The match along 5S rRNA for tRNA trp (retroviral primer) is somewhat circular with both the antiPAS and anti PBS sequences on one arm of the 5S rRNA. In fact, the tRNA proline and tRNA lysine3 matches for anti PBS and anti PAS also extend along the same arm.

(As an aside, the fact that tRNA trp's bases #1-7 are complementary to #8 through 13 may hint at a switch function in the tRNA molecule.)

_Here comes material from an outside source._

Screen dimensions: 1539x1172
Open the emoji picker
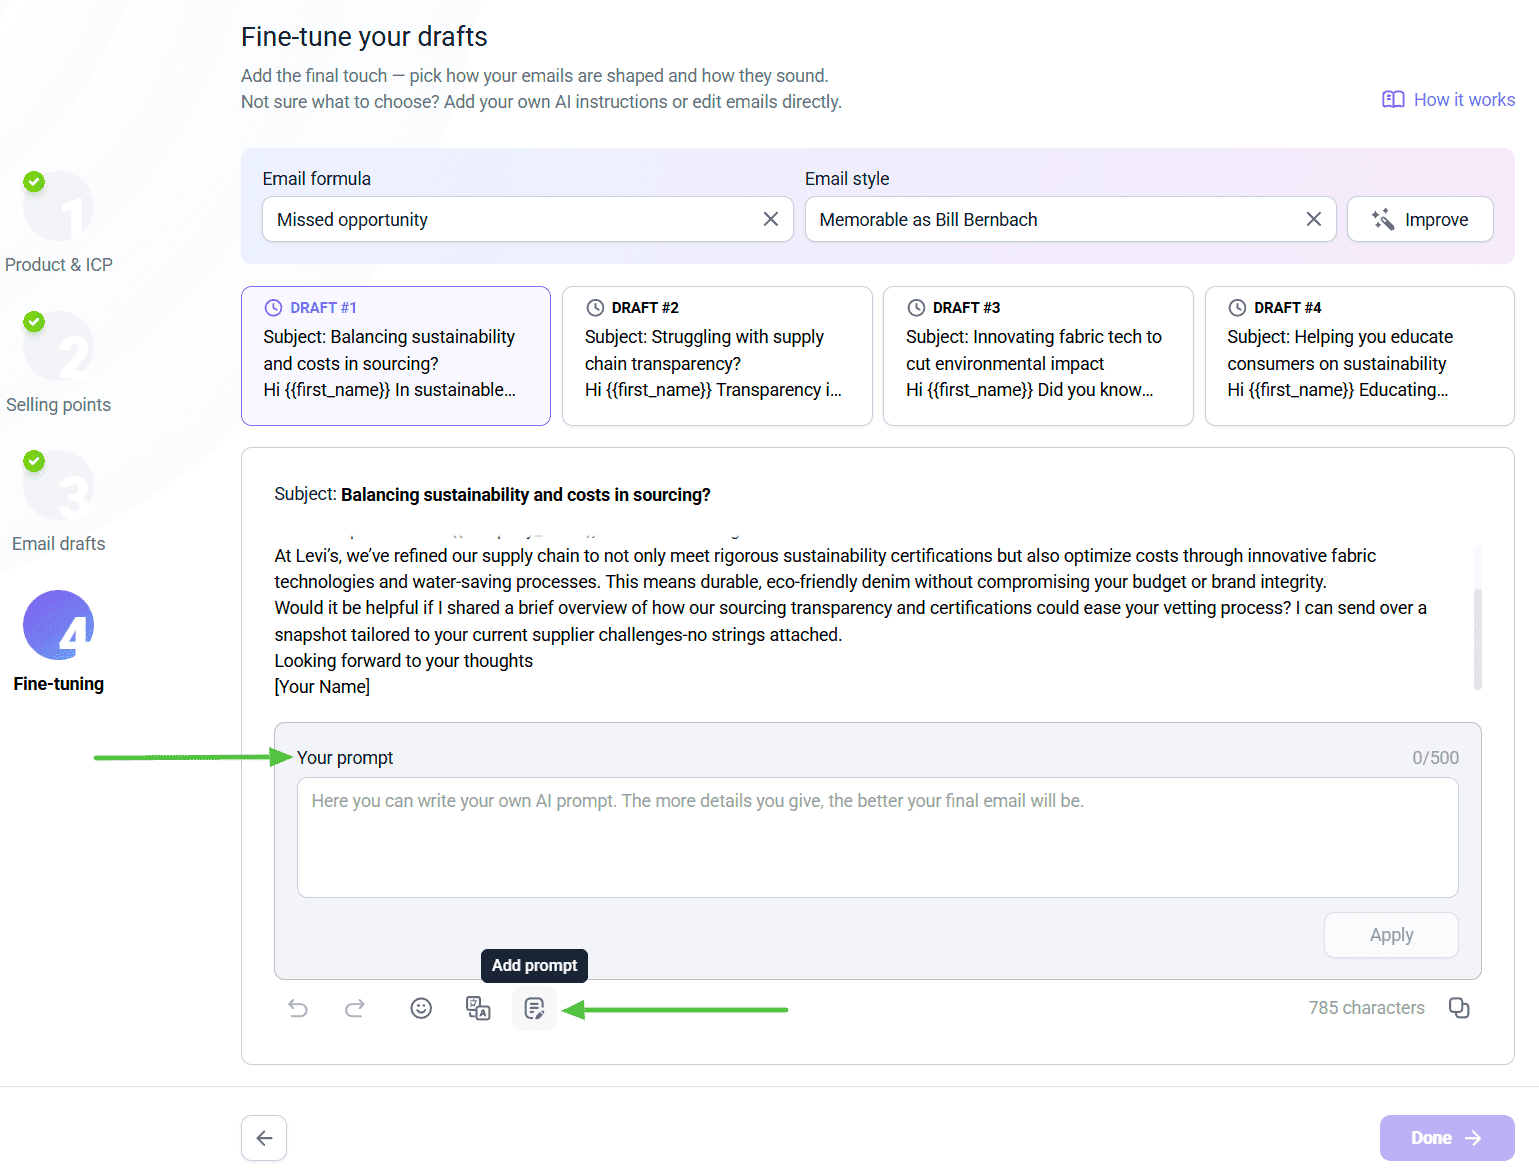[x=421, y=1008]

tRNA ala(UGC) yielded two results. The matches from the first comparison once again seem to be in discrete sequences with gaps in between. 1 through 12 are a perfect match and 13 through 26 have 3 mismatches. The crossover at 26 to 27 extends to another crossover from 33 to 34. After that the matches aren't as good as seen previously; 34 to 42 has 2 mis matches, 43 to 73 has 10 mismatches.

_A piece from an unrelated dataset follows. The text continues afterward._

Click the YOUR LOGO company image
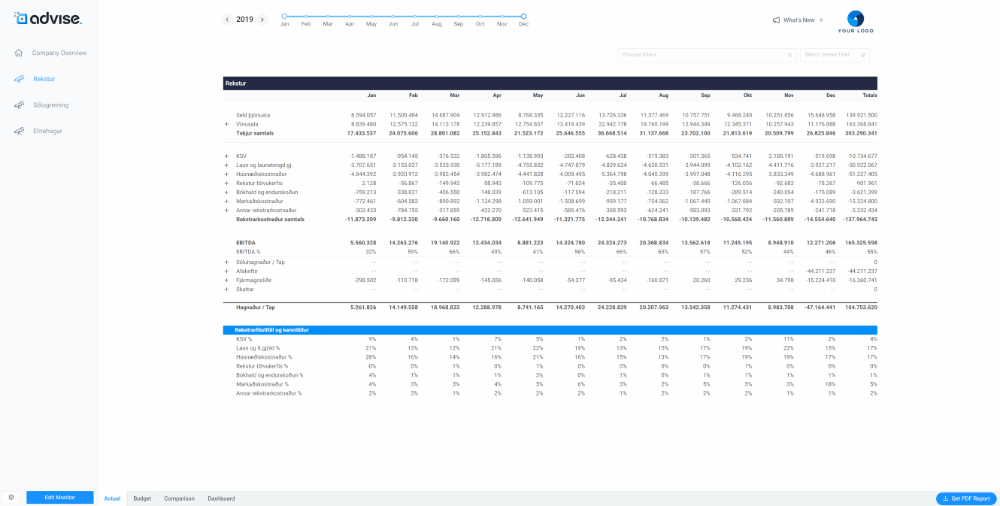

Also, the ligation site predicted in Soma et al.'s article (where the bases indicated in blue are ligated to the bases indicated in red) does not coincide with any discrete gap in the 5S rRNA alignment. That was to be expected.

However, tRNA bases 1 through 12 and 13 through 26 that are mostly continual along the "vertical" arm (for want of a better description) of the rRNA sequence, correspond to the 5' sequence of the acceptor arm as well as the D arm of the tRNA. 27 through 42 correspond to the anticodon arm, and following a gap, 43 through 69 correspond to the extra arm, the TΨC arm and part of the 3' end of the acceptor arm.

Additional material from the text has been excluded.